__EXERCISE PROMPT__: Please copy every line of the records below word for word, leaving out the pictures.
-=-=-
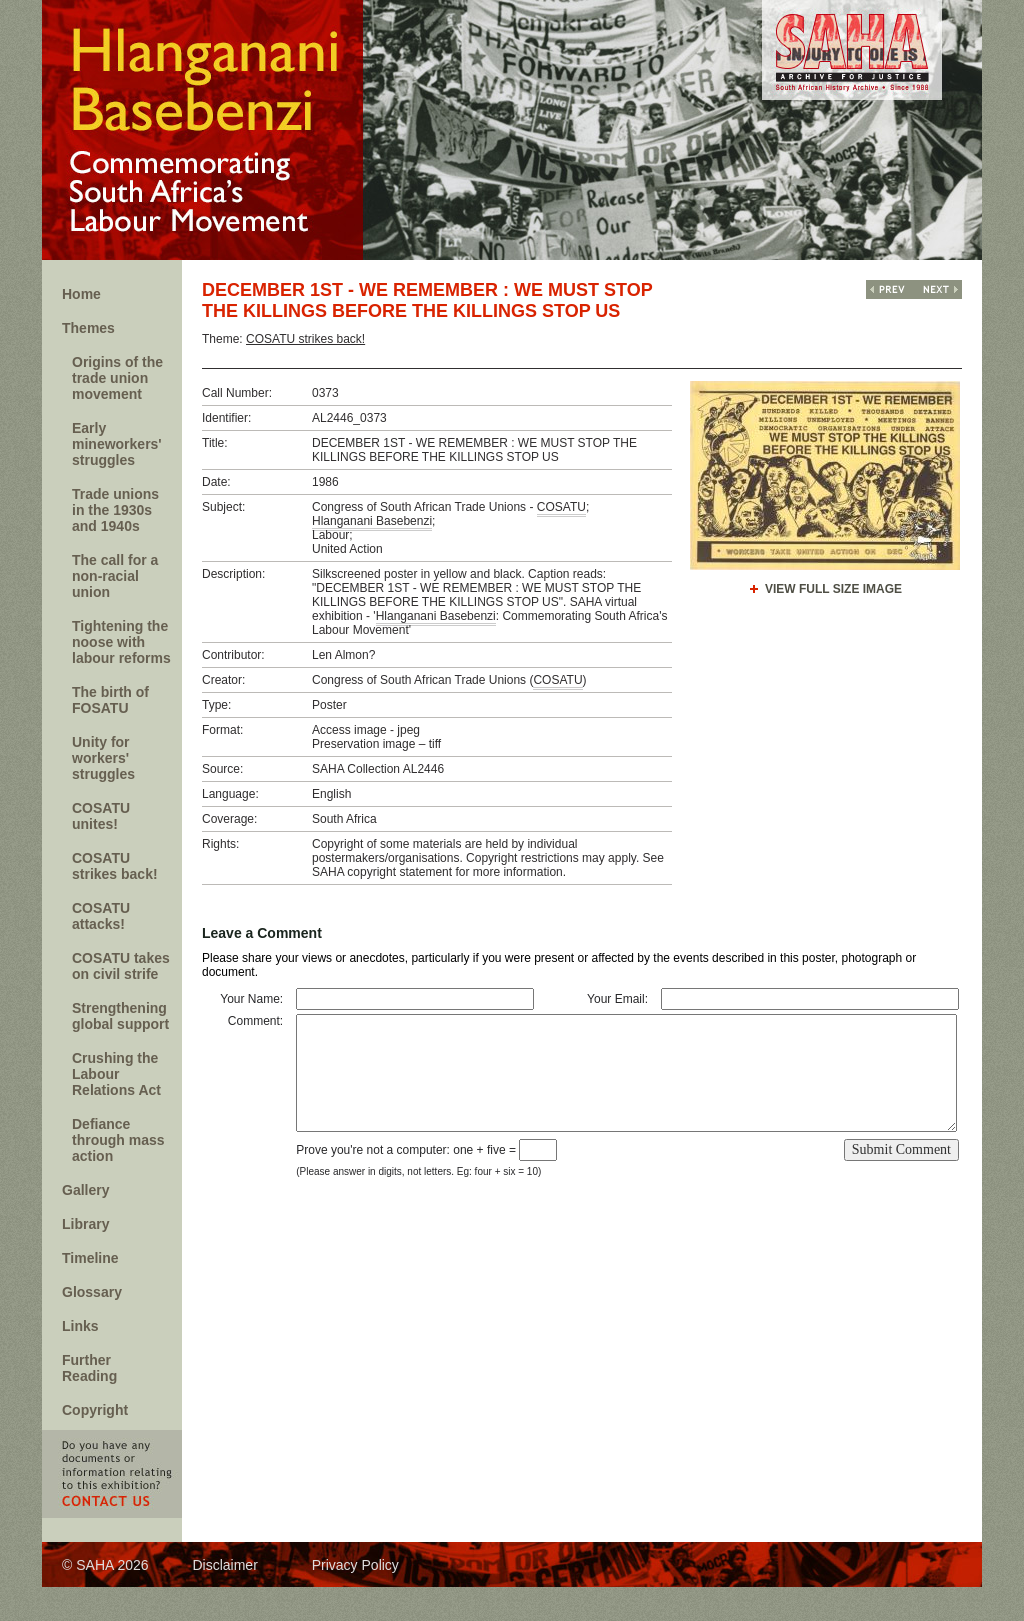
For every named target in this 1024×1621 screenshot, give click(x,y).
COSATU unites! (101, 816)
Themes (88, 328)
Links (80, 1326)
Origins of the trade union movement (117, 378)
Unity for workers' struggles (103, 758)
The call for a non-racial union (115, 576)
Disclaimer (224, 1565)
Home (81, 294)
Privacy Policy (355, 1565)
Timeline (90, 1258)
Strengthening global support (120, 1016)
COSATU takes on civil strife (121, 966)
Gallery (85, 1190)
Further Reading (89, 1368)
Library (85, 1224)
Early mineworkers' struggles (117, 444)
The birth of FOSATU (110, 700)
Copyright (95, 1410)
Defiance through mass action (118, 1140)
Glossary (92, 1292)
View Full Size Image (833, 589)
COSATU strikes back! (115, 866)
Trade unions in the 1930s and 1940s (115, 510)
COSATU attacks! (101, 916)
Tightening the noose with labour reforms (121, 642)
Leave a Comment (262, 933)
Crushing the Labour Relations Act (116, 1074)
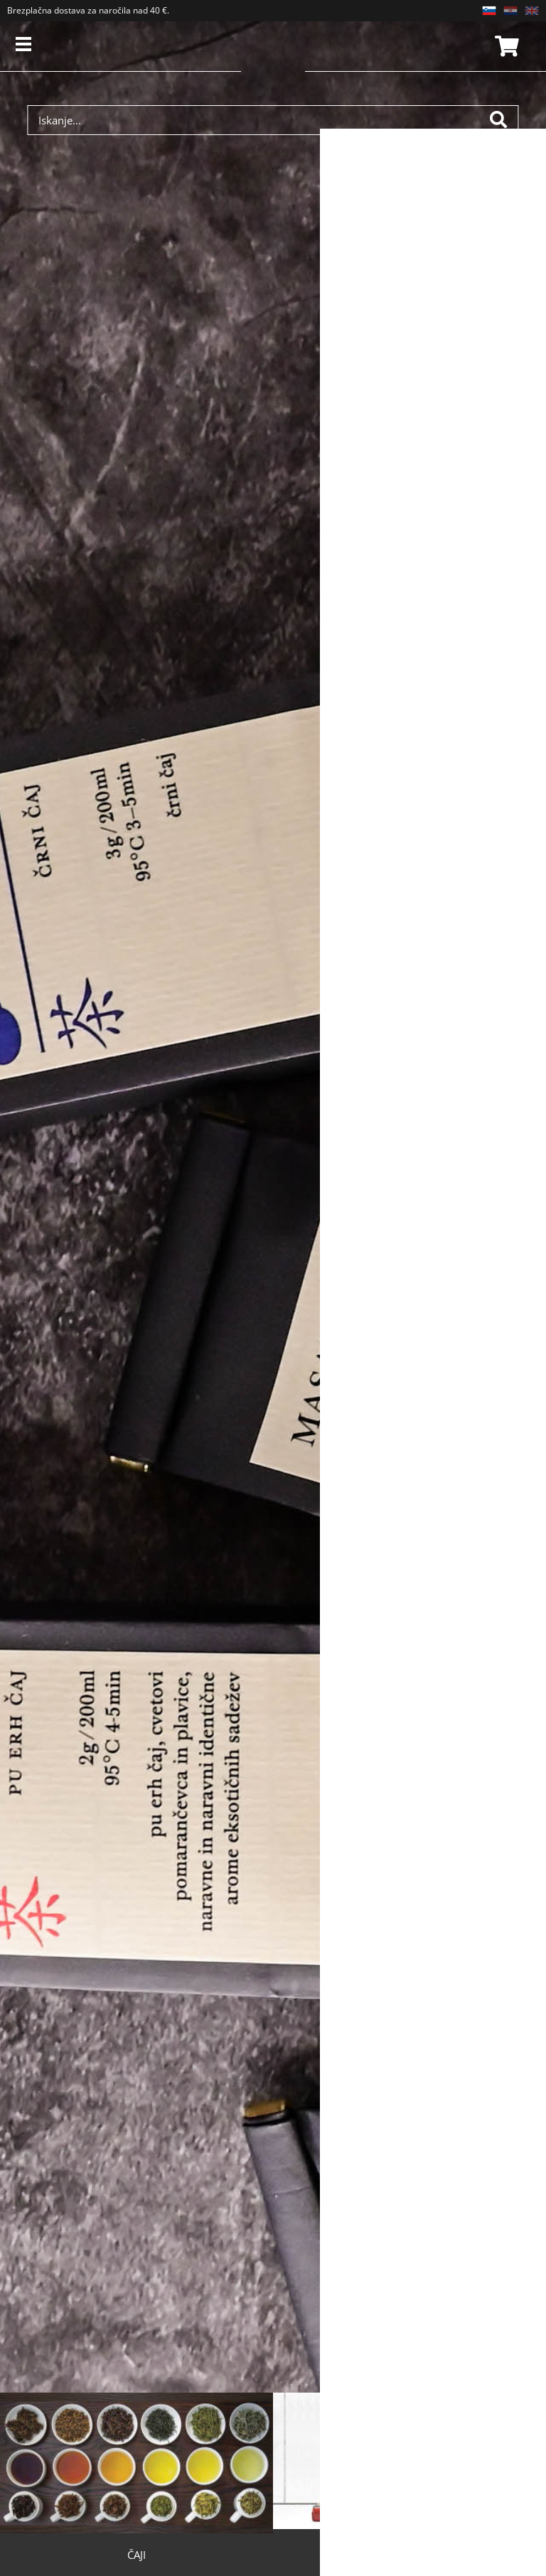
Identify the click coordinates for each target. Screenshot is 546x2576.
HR (510, 10)
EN (532, 10)
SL (489, 10)
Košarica (505, 46)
-=-=-
__ANSWER TO THE TASK__:
For every named target in this 1024×1621 screenshot, give click(x,y).
COSATU unites! (101, 816)
Themes (88, 328)
Links (80, 1326)
Origins of the trade union movement (117, 378)
Unity for workers' struggles (103, 758)
The call for a non-racial union (115, 576)
Disclaimer (224, 1565)
Home (81, 294)
Privacy Policy (355, 1565)
Timeline (90, 1258)
Strengthening global support (120, 1016)
COSATU takes on civil strife (121, 966)
Gallery (85, 1190)
Further Reading (89, 1368)
Library (85, 1224)
Early mineworkers' struggles (117, 444)
The birth of FOSATU (110, 700)
Copyright (95, 1410)
Defiance through mass action (118, 1140)
Glossary (92, 1292)
View Full Size Image (833, 589)
COSATU strikes back! (115, 866)
Trade unions in the 1930s and 1940s (115, 510)
COSATU attacks! (101, 916)
Tightening the noose with labour reforms (121, 642)
Leave a Comment (262, 933)
Crushing the Labour Relations Act (116, 1074)
Identify the click coordinates for each target. Screenshot is 546x2576.
HR (510, 10)
EN (532, 10)
SL (489, 10)
Košarica (505, 46)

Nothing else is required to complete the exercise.